Goals:
A) According to the text on Sherman's natural setting and town origins, why was a parish of North New Fairfield authorized in 1744? Answer in one to three sentences.
B) Continue the text on Sherman's natural setting and town origins from the point where it stops.

Document:
::::

Natural Setting
and Town Origins
Throughout the eighteenth century the area which now comprises the Town of Sherman was the northern, and more remote, half of the Town of New Fairfield.
Twelve years after the first settlement in the township, or about 1736, pioneer families settled in what is now Sherman. A parish of North New Fairfield was authorized in 1744 in recognition of the new settlement's great distance from the first meeting house near the south end of the Town.
The area which attracted the first settlers is a long, narrow valley between parallel hill-and-mountain ridges. Fertile valley soils are drained northward by Naromi and Wimisink Brooks and southward by Sawmill Brook and the Sherman "arm" or bay of Lake Candlewood.

Several
small streams flowing from adjacent highlands are Glen, Greenwood
and Tollgate Brooks which discharge to Lake Candlewood and
Quaker Brook which flows southwesterly to the Croton River
in New York State. At the northernmost extremity of the Town,
Ten Mile River forms Sherman's boundary with the Town of Kent.
Lake Candlewood, created in 1927-29 by the Connecticut Light
and Power Company's hydroelectric project which flooded the
Rocky River Valley, is a central feature in southern Sherman.
A fjord-like bay, over 3-miles long and averaging a half-mile
in width, reaches northward from the New Fairfield line to
Sherman Center.
Except for the central valley, Sherman's terrain is a series
of high hills and mountains broken by narrow stream valleys.
Upland ridges extend along the town's long western and eastern
boundaries, and there are several high peaks near the southwest
border: Turner Mountain of 1,242 feet elevation, another peak
of 1,250 feet and one which rises to nearly 1,300 feet on
the border with Pawling, N.Y. The pattern has resulted in
Sherman having existing
and potential water supply watersheds.
The central valley, from Sherman Center north to Gaylordsville,
is an area of calcium-rich carbonate bedrock weathered from
an ancient sea floor when the original continental shore was
thrust upward along with the adjacent mountains. Long erosion
and recent glaciation (see
glacial deposits map) have resulted in the rich
soils of this valley which remains choice farmland to this
day.

TOPOGRAPHIC
OVERVIEW OF SHERMAN, CT
The highest elevation in Sherman is above 1,290
feet along the New York border.
Then
the low point of under 260 feet is on the shore of the Housatonic
River. See
the full context for Sherman's terrain on the regional
topographic map.

::::

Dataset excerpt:
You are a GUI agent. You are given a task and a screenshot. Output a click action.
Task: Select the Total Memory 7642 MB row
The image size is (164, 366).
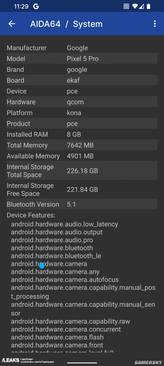pyautogui.click(x=82, y=145)
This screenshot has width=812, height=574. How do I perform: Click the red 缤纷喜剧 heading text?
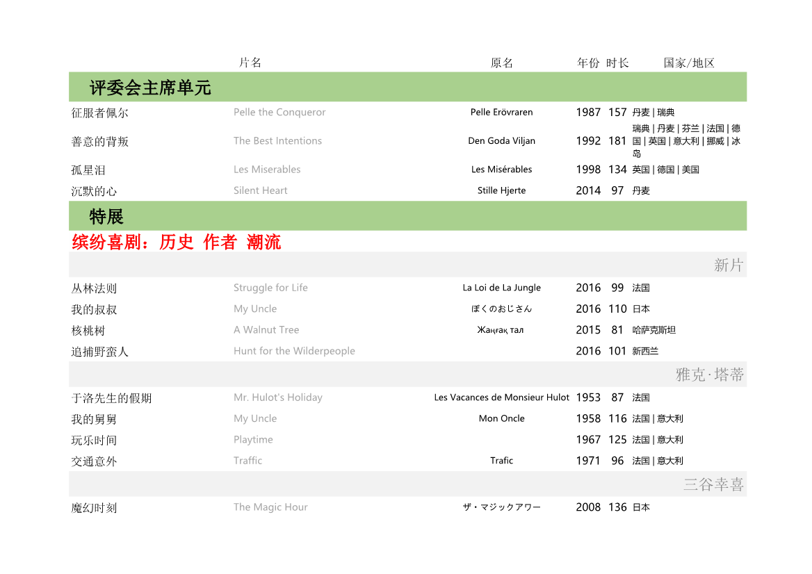[x=177, y=242]
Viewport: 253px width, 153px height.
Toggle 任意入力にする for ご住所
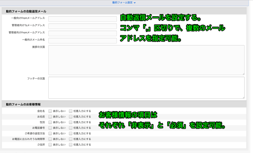coord(71,145)

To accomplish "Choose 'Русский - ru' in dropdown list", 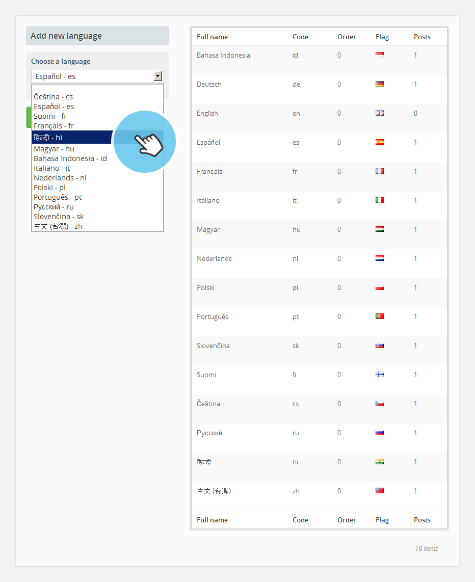I will (x=54, y=207).
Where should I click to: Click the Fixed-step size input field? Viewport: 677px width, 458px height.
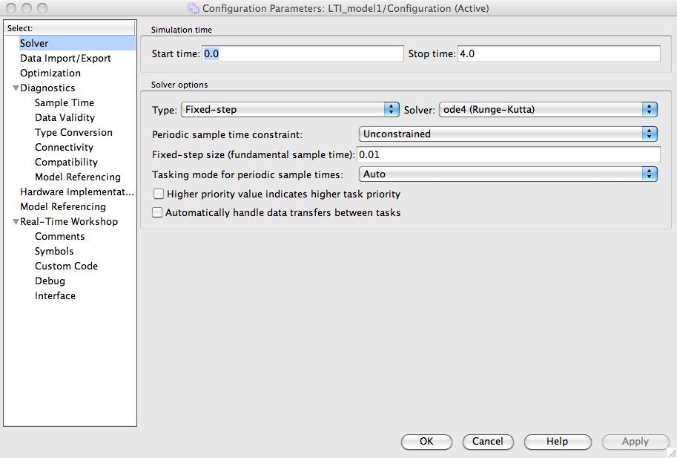[x=509, y=154]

::::

Answers to the problems:
A) The parish was authorized in recognition of the new settlement's great distance from the first meeting house, which stood near the south end of the Town of New Fairfield.

B)
 
Sherman Development:
Beginnings to 1950
Early settlement appears to have been primarily in the middle
of the central valley, between Sawmill and Wimisink Brooks.
From this point early trails or roads developed northward
and southward along the valley with various branches climbing
into the hills east and west.
Sherman's central village developed, however, not at the meeting
house site on Church Road but close to the banks of the Sawmill
Brook where early roads branched eastward toward New Milford
and southwesterly along the valley of Quaker Brook.
Small industries, a sawmill, a tannery, a hat shop and a carriage factory developed here early in the nineteenth century, as well as a store, a church, a burial ground, a schoolhouse and about 15 dwellings. This small village, now at the intersection of Routes 37 and 39, is the present-day Town Center. Agriculture, however, remained the mainstay of the community.
The Town was named
for Roger
Sherman, the only American to sign all four of
these important historical documents: the Continental Association
of 1774, the Declaration of Independence, the Articles of
Confederation, and the Federal Constitution.
By the time of the Town's incorporation in 1802, and throughout
the nineteenth century, most of the valley land and many areas
of upland plateau and gentler hillsides were under cultivation
and pasture. Dirt roads extended through the valleys and across
hills wherever topography and soils permitted farming. Population
remained stable for the first half century of Sherman's existence
as a Town; in 1810, eight years after incorporation, the census
recorded 949 inhabitants and in 1850, 984 persons. The Sherman
Historical Society is the guardian of the Town's early resources.

Photo courtesy of Rick Gottschalk.
However,
in common with other small rural towns in the area, population
began to decline after 1850 as residents drifted away to seek
opportunity in the growing towns or better land for farming
in the west. Soil and timber resources in the Town were declining
from generations of use, and small water powered mills could
not compete with steam powered factories with access to rails
for transportation. Many hillsides and upland farms were abandoned
and began to revert to woodland. Population dropped below
600 persons shortly after 1900 and finally reached its low
ebb in 1930 at 391 persons.
During this long quiet period, however, many farms in the
lowlands continued to thrive. Tobacco was an important cash
crop, and dairy production was another. In 1882, telephone
service arrived and in 1886 the Town constructed its first
Town Hall. A public library was established in 1914 through
gifts from two public spirited citizens.
Sherman benefited from three major developments of the 1920's.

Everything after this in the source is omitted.